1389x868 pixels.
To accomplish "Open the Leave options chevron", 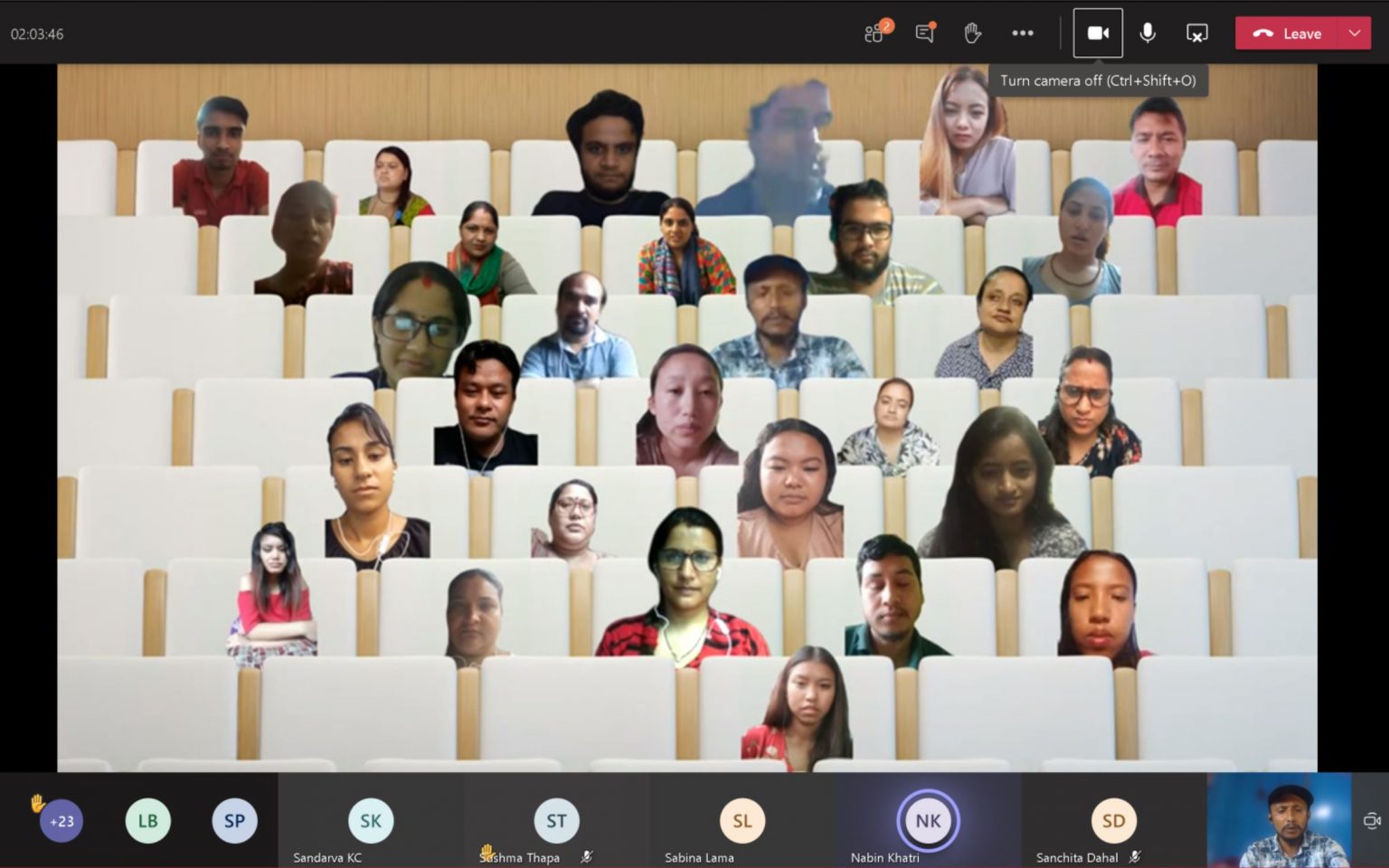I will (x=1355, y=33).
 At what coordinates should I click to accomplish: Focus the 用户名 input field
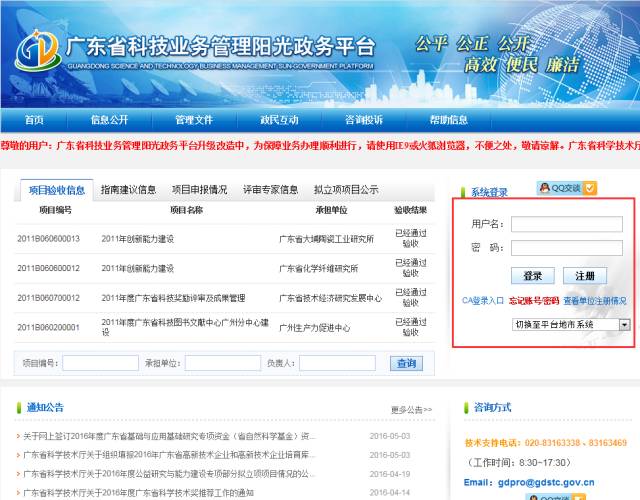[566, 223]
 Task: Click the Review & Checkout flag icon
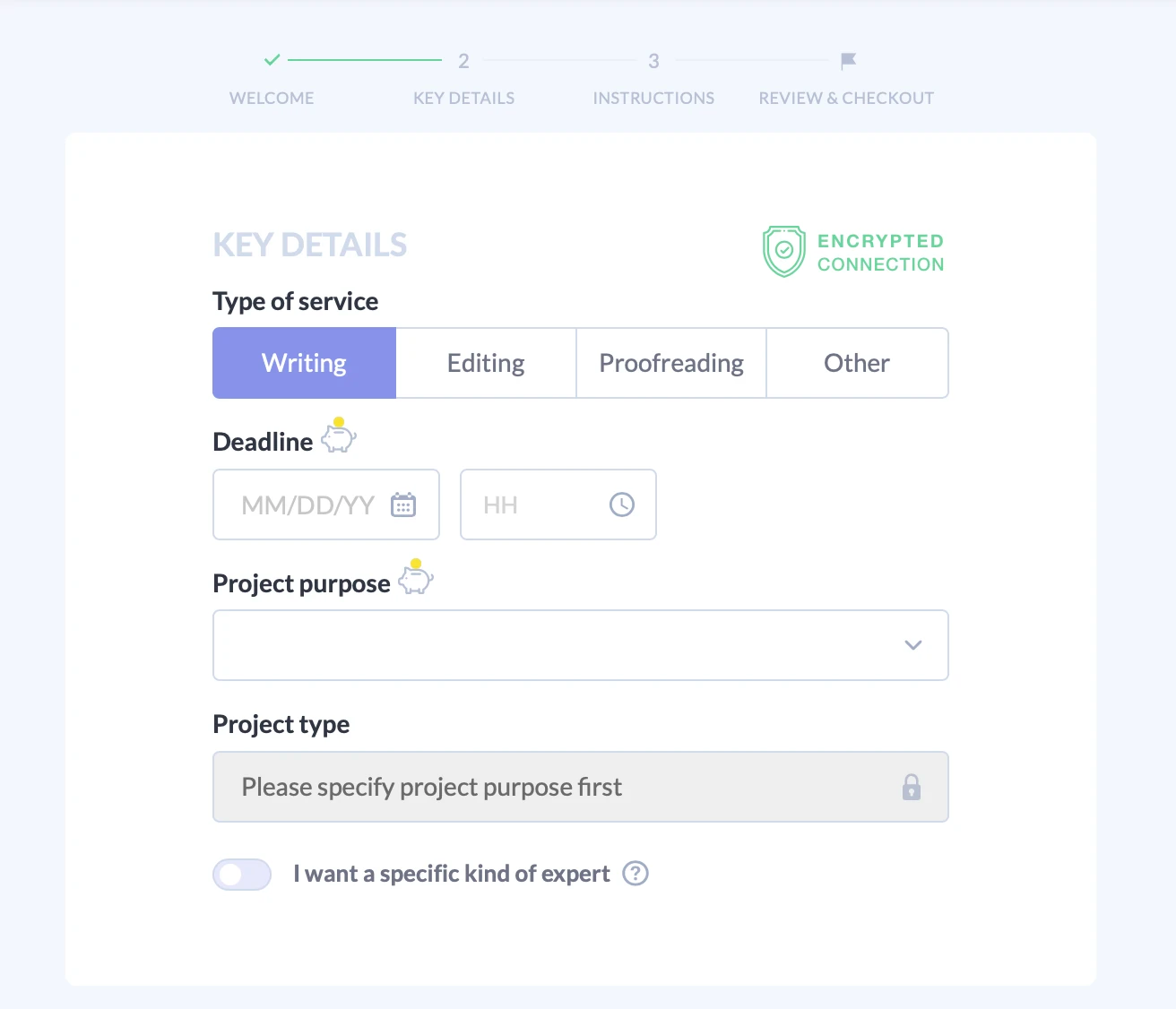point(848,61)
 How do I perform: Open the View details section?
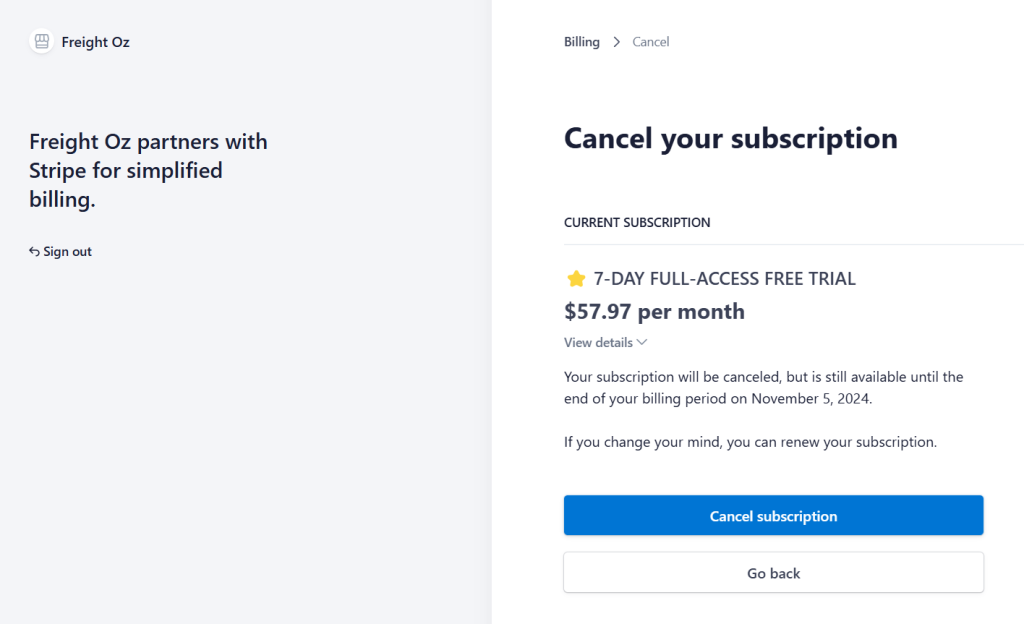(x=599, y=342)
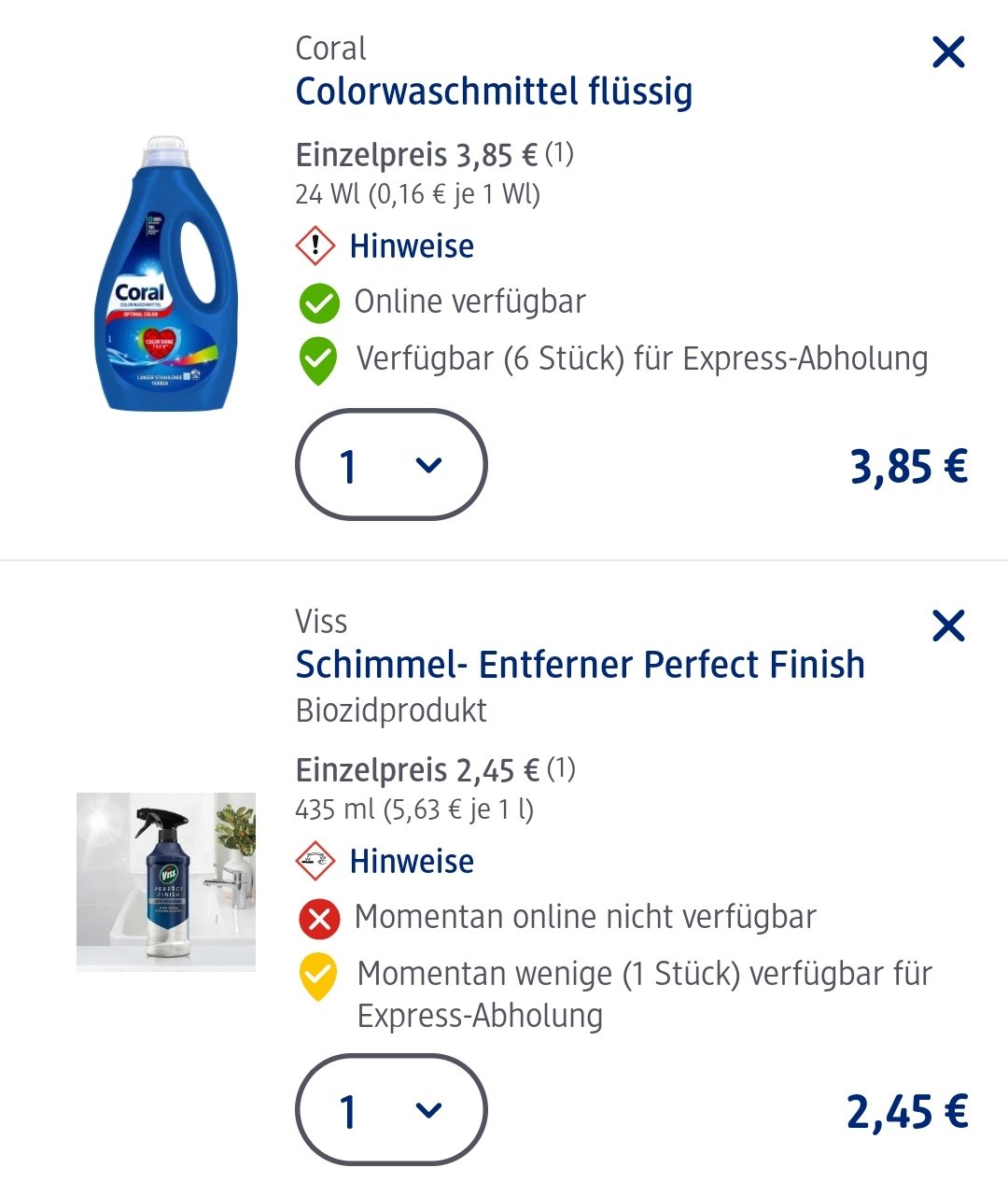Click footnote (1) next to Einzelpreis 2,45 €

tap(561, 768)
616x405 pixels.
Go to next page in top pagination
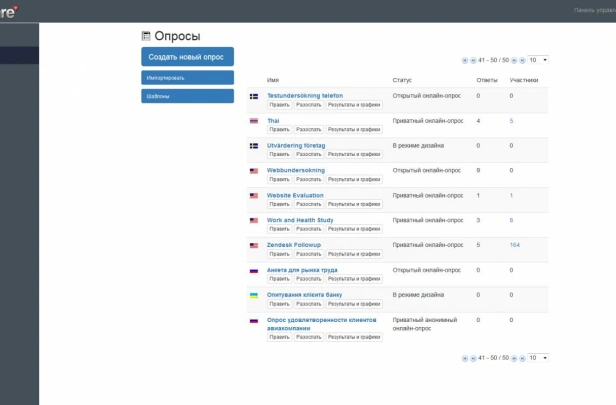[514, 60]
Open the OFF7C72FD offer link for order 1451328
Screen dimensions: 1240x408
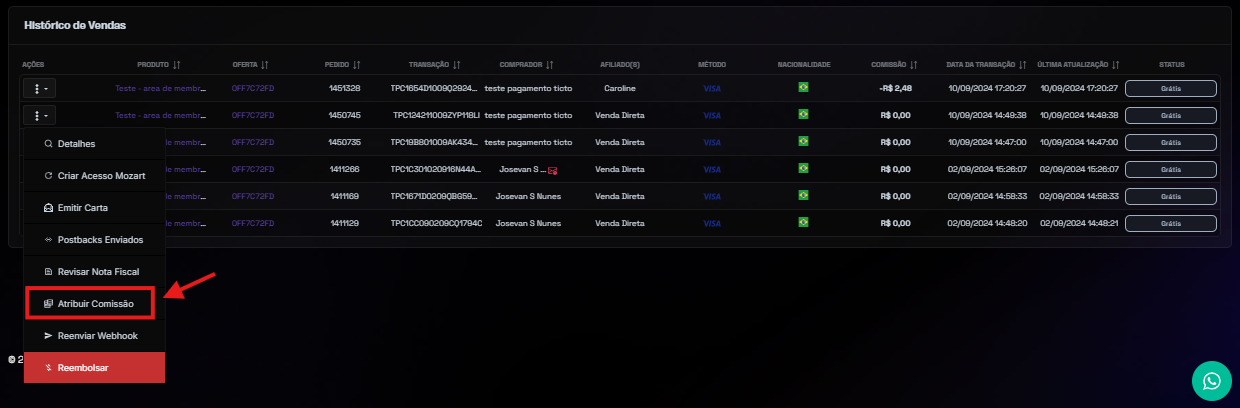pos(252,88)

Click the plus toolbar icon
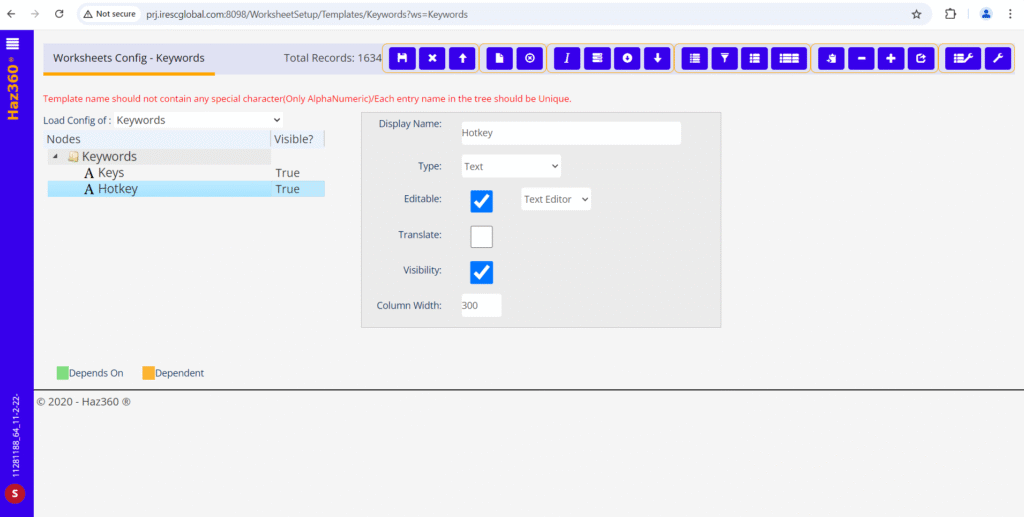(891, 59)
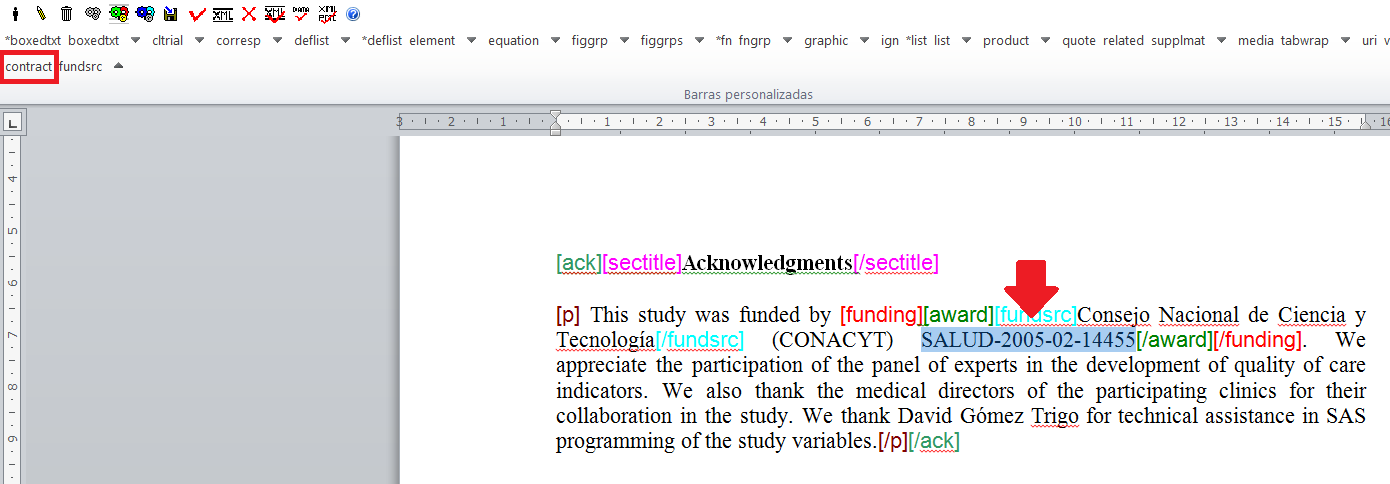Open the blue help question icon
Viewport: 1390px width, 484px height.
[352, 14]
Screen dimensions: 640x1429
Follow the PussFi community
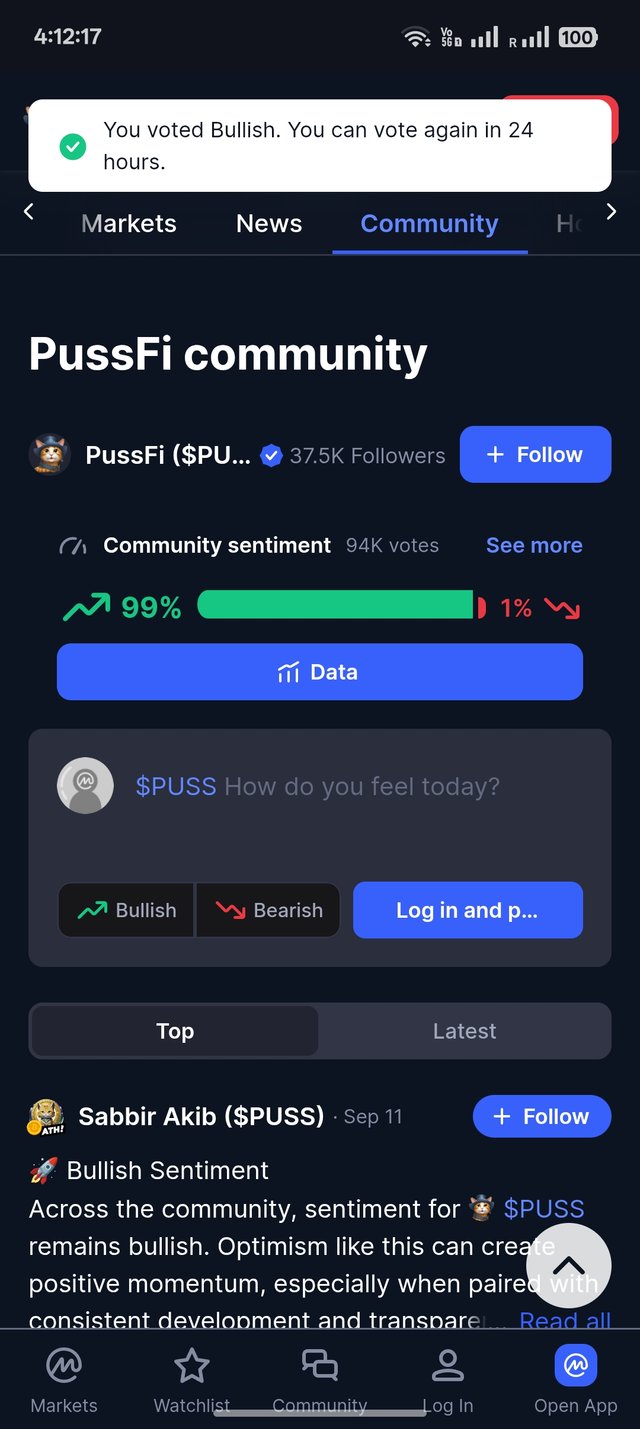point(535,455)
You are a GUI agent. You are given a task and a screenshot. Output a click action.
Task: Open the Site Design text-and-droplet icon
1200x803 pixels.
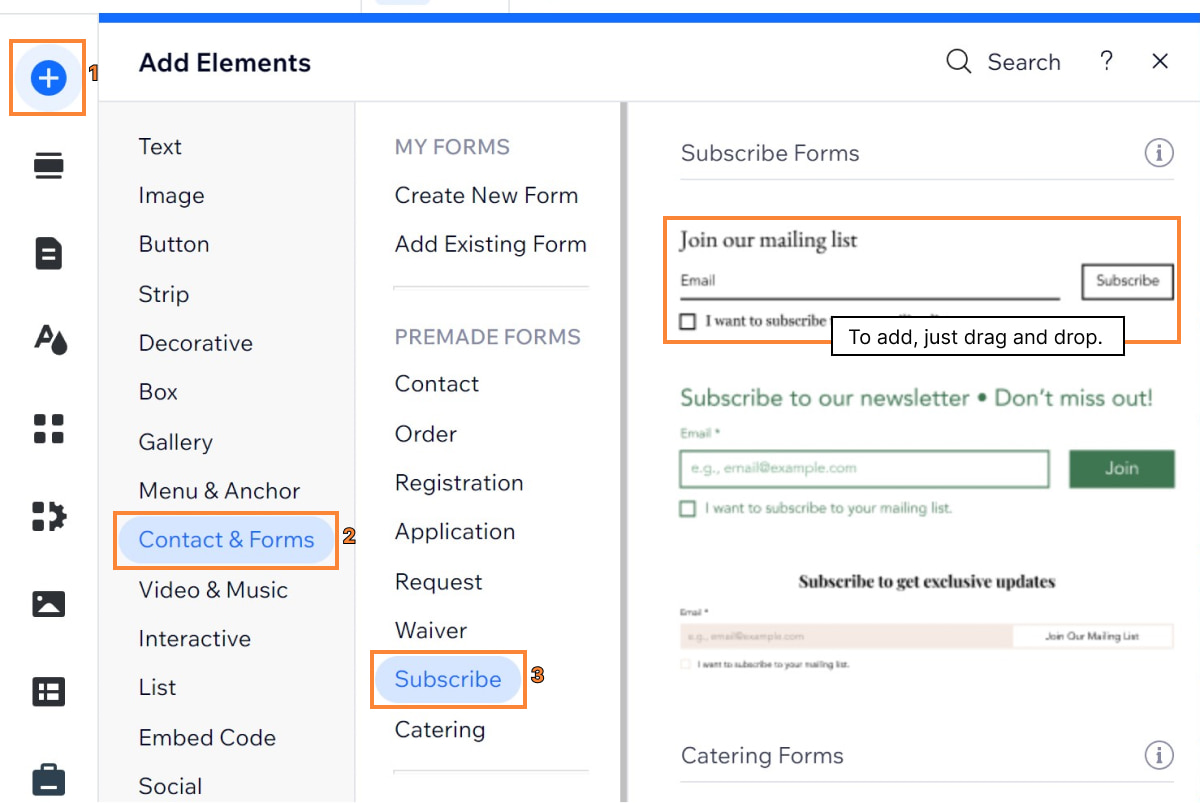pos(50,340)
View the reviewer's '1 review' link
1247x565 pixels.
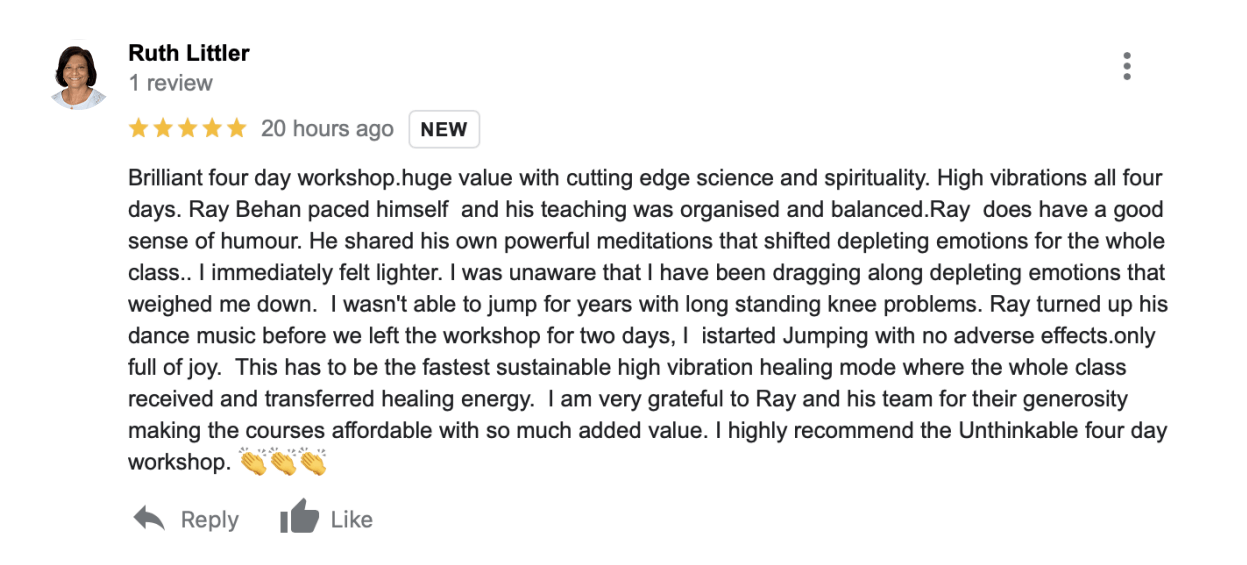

# [Requirement]
Within these entries, output exactly the lines starting at the one with "At what coordinates" and finishing at the one with "Task: Open the". Leave pictures out of the output.

# [Task solution]
 At what coordinates should I click to accomplish: Focus the 用户名 input field
[566, 223]
 Task: Click the Review & Checkout flag icon
point(848,61)
 How do I perform: Open the View details section?
(x=599, y=342)
Click footnote (1) next to Einzelpreis 2,45 €

tap(561, 768)
616x405 pixels.
Go to next page in top pagination
[514, 60]
Open the OFF7C72FD offer link for order 1451328
Screen dimensions: 1240x408
pos(252,88)

Click the plus toolbar icon
(891, 59)
Open the blue help question icon
Viewport: 1390px width, 484px height.
[352, 14]
Screen dimensions: 640x1429
Follow the PussFi community
point(535,455)
You are a GUI agent. You are given a task and a screenshot. Output a click action.
Task: Open the Site Design text-and-droplet icon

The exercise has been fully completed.